And that’s not just because the SEALs trained me to do so; it’s because I’m willing to do so. I’m a
patriot, and I fight with the Lone Star of Texas on my right arm and another Texas flag over my heart.
For me, defeat is unthinkable.
Mikey died in the summer of 2005, fighting shoulder to shoulder with me in the high country of
northeast Afghanistan. He was the best officer I ever knew, an iron-souled warrior of colossal, almost
unbelievable courage in the face of the enemy.
Two who would believe it were my other buddies who also fought and died up there. That’s Danny
and Axe: two American heroes, two towering figures in a fighting force where valor is a common
virtue. Their lives stand as a testimony to the central paragraph of the philosophy of the U.S. Navy
SEALs:
“I will never quit. I persevere and thrive on adversity.

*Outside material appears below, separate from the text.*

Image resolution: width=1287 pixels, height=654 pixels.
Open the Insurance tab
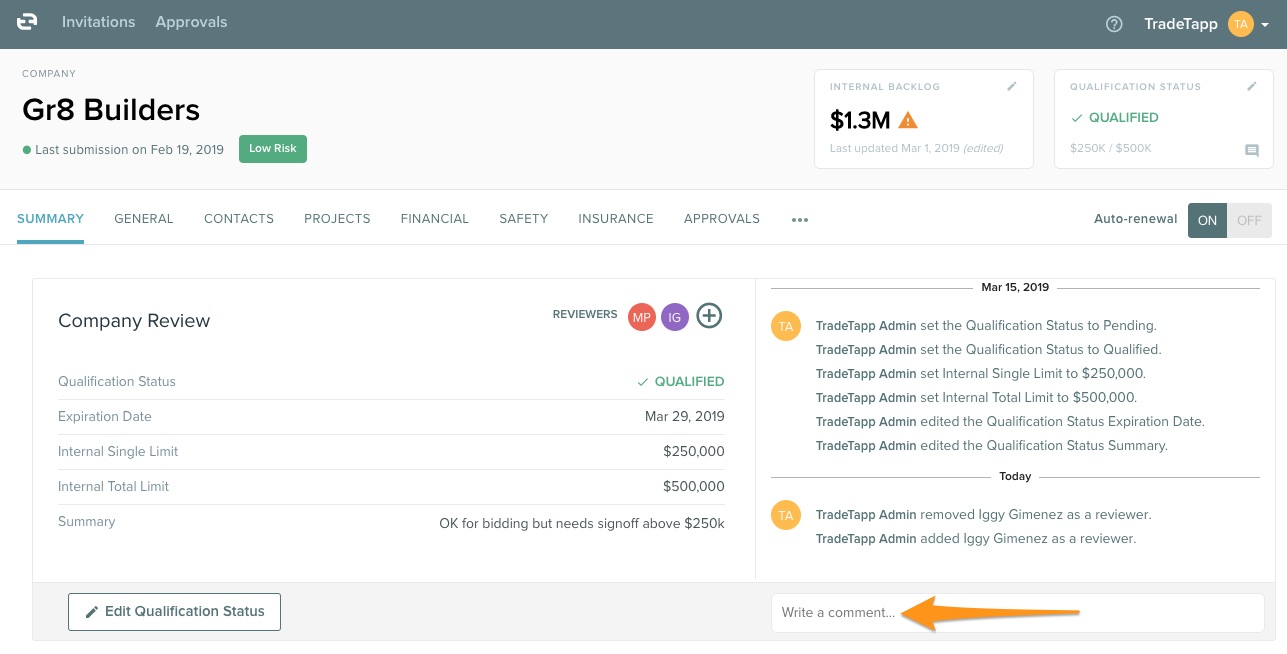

My Nation expects me to be physically harder
and mentally stronger than my enemies. If knocked down, I will get back up, every time. I will draw on
every remaining ounce of strength to protect my teammates and to accomplish our mission. I am never
out of the fight.”
As I mentioned, my name is Marcus. And I’m writing this book because of my three buddies Mikey,
Danny, and Axe. If I don’t write it, no one will ever understand the indomitable courage under fire of
those three Americans. And that would be the biggest tragedy of all.